Parigi. La città per eccellenza di ogni artista. Una città magnifica, che ti prende per mano e ti coinvolge e ti avvolge in un clima nuvoloso, ma caldo, contemplativo. E non puoi fare altro che lasciarti trasportare con lei in un’allegra danza. Tra le vie, i cafè, le vetrate opache, le gonne e i capelli al vento, le luci soffuse, le risa. Ogni sedia o tavolino dei cafè di Parigi è rivolta verso i passanti. Come a sottolineare che lo spettacolo da guardare è la città stessa e la gente che ne viene incantata. Che si perde in essa. Io ero li. E non in un posto qualunque. Ero a Père Lachaise. Ero lì davanti, davanti alla tomba di Jim Morrison.
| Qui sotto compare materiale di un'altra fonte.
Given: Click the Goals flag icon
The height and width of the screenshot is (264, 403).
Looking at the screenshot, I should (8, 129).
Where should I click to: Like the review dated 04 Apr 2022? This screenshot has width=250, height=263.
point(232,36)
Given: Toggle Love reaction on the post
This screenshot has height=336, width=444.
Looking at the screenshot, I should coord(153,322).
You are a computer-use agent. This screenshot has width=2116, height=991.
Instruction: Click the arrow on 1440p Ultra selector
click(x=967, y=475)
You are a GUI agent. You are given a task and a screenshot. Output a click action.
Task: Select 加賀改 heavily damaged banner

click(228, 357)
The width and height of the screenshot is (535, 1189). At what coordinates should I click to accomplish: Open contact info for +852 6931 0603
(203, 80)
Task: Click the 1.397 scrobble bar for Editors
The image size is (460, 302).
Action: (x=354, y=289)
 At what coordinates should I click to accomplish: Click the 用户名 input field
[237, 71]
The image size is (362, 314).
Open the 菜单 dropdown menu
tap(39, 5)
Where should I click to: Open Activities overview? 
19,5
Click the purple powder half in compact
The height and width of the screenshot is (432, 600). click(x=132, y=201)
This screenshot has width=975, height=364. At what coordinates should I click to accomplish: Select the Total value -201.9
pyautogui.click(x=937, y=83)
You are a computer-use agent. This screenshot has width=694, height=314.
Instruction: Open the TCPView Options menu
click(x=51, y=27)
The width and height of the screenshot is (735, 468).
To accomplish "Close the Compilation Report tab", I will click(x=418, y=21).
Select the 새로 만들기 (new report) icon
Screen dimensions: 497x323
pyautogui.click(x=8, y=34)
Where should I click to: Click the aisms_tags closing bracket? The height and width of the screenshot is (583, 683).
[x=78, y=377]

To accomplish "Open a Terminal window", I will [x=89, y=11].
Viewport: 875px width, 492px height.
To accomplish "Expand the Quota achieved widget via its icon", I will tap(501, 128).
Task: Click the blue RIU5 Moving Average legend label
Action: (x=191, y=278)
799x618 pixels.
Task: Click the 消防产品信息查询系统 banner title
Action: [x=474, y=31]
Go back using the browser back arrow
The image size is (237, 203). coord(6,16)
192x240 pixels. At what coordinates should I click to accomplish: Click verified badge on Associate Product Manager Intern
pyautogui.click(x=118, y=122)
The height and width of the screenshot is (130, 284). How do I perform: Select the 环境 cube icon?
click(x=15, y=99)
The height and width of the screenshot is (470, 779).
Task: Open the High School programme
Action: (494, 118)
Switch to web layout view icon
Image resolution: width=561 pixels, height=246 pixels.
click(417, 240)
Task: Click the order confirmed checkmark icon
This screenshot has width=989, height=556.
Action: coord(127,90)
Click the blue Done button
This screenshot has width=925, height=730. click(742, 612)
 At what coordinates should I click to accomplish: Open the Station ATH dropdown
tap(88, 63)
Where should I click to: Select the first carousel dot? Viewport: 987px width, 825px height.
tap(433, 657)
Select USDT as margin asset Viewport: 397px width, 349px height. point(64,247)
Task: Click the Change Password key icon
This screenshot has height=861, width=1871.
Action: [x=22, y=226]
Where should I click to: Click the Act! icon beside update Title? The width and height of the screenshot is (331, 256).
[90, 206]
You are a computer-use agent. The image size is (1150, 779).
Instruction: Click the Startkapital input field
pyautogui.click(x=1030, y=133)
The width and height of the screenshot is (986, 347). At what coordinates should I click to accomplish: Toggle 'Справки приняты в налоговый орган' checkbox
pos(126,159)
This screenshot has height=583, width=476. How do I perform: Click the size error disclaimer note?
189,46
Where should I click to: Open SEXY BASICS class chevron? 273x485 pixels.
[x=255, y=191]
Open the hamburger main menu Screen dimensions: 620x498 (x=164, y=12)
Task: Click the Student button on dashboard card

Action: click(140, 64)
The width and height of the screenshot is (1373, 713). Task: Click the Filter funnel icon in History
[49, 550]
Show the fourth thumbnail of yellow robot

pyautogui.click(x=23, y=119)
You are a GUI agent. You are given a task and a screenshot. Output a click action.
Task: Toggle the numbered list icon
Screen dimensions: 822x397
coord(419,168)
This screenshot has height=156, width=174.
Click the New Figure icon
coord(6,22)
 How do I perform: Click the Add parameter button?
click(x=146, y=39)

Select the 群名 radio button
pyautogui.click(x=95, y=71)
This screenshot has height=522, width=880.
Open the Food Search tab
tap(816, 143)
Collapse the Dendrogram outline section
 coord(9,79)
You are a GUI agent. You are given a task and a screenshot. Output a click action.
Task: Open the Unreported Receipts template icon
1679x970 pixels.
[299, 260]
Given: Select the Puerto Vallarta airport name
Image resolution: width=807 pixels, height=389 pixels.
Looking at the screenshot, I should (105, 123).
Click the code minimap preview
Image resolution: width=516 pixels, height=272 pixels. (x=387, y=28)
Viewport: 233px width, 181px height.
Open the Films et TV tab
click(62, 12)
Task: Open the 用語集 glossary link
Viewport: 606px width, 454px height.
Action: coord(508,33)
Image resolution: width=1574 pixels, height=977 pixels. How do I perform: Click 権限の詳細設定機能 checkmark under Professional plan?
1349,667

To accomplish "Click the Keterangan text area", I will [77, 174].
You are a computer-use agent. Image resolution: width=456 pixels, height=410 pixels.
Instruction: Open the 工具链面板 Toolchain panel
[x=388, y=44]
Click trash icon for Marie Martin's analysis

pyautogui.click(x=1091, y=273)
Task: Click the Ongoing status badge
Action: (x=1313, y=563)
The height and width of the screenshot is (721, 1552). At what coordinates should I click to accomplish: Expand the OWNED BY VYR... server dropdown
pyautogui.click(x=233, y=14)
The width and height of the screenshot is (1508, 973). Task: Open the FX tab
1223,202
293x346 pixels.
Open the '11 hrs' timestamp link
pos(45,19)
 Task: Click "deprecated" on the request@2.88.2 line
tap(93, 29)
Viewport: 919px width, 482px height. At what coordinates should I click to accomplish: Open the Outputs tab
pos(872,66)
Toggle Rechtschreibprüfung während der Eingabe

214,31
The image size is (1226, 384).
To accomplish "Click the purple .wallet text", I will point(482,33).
Avrei voluto tanto guardare con disprezzo tutte quelle ragazzine con la faccia contrita. Avrei voluto prendere per i capelli lunghi e neri tutti quei cazzo di fighetti che inconsciamente lo imitavano senza neanche rendergli una bella immagine. E avrei voluto picchiarli. Avrei voluto tanto capire chi cazzo era stato a poggiare quella Marlboro lì sopra la lapide vicino alle rose e ai fiori. E avrei voluto almeno comprare qualche fiore anch’io. Ero in un cimitero, davanti ad una tomba e non stavo facendo altro che il turista. Avrei voluto andarmene. Ho sempre creduto poco in Jim Morrison. Non dico che non ammirassi la sua musica o la sua poesia, ma mi ha sempre dato l’idea di qualcosa di artefatto. Una posa poco naturale. Nell’idea che me ne ero fatto io era così. Forse solo perché lo conoscevo poco. Anzi, non l’ho mai conosciuto. Strano come uno si faccia un’idea di qualcun altro e pensi addirittura di conoscerlo senza magari averlo mai visto, senza averci mai parlato o aver parlato di lui con qualche suo amico, un parente, con la sua compagna. A me capita spesso. E mi capita anche di farmi o un’idea completamente positiva o completamente negativa. Beh, Jim Morrison non era nella piccola cerchia di coloro di cui mi sono fatto un’idea completamente positiva. Eppure qualcosa mi impedì di essere impulsivo, di gettare al vento l’attimo di quella presenza lì. Di andarmene senza essere stato in silenzio insieme a tutti gli altri lì davanti. Solo per osservare qualche minuto la sua tomba.
Ho cominciato a pensare a quando toccherà a me. Di morire intendo.
Io non sono come Jim Morrison. Non potrei esserlo e in qualche modo per giustificare ciò che sono mi dicevo che forse, in fondo in fondo, io sono migliore di lui. Non chiedetemi il perché però ero convinto che fosse così. Forse, in fondo in fondo, ripeto, io ho dato un senso migliore a ciò che sono. Per questo sarei voluto arrivare lì davanti e disprezzare dall’alto coloro che con quasi le lacrime agli occhi lo osannavano a moderno Gesù Cristo. Eppure non ci sono riuscito. Ho pensato che una volta morto nessuno si sarebbe preso tanta premura per le mie frasi piene di significati. Ho pensato che nessuno mi seppellirà mai in un cimitero a Parigi. E nessuno metterà mai una Marlboro vicino ai fiori, periodicamente freschi, della mia tomba. E tutto questo perché io non ero Jim Morrison. Io non sarò mai Jim Morrison. Allora ha cominciato a farsi strada nella mia mente un’idea molto chiara: io desideravo quella tomba, io desideravo quella Marlboro sulla lapide priva di foto. Ho provato prima invidia, poi risentimento, poi sprezzo. Ma mano a mano che lo disprezzavo lo rendevo un po’ più umano rispetto alla visione gesù-cristica che in realtà avevo anche io. Ho cominciato a vederlo come un semplice Jim. E proprio in quel momento l’ho sentito più vicino. Ho pensato che nella mia vita potrei benissimo aver già conosciuto un Jim Morrison. E allora il mio volto si è disteso, il disprezzo è sparito, la mia mano ha preso una Marlboro dal pacchetto e me la sono adagiata sulle labbra, lentamente. Ho preso la scatoletta dei fiammiferi dallo zaino, ne ho acceso uno e dopo averlo avvicinato alla punta della sigaretta ho aspettato che una piccola folata di vento lo spegnesse. E con il sapore dolciastro del fumo in bocca ho pensato una sola cosa prima di andarmene: “Alla tua Jim”.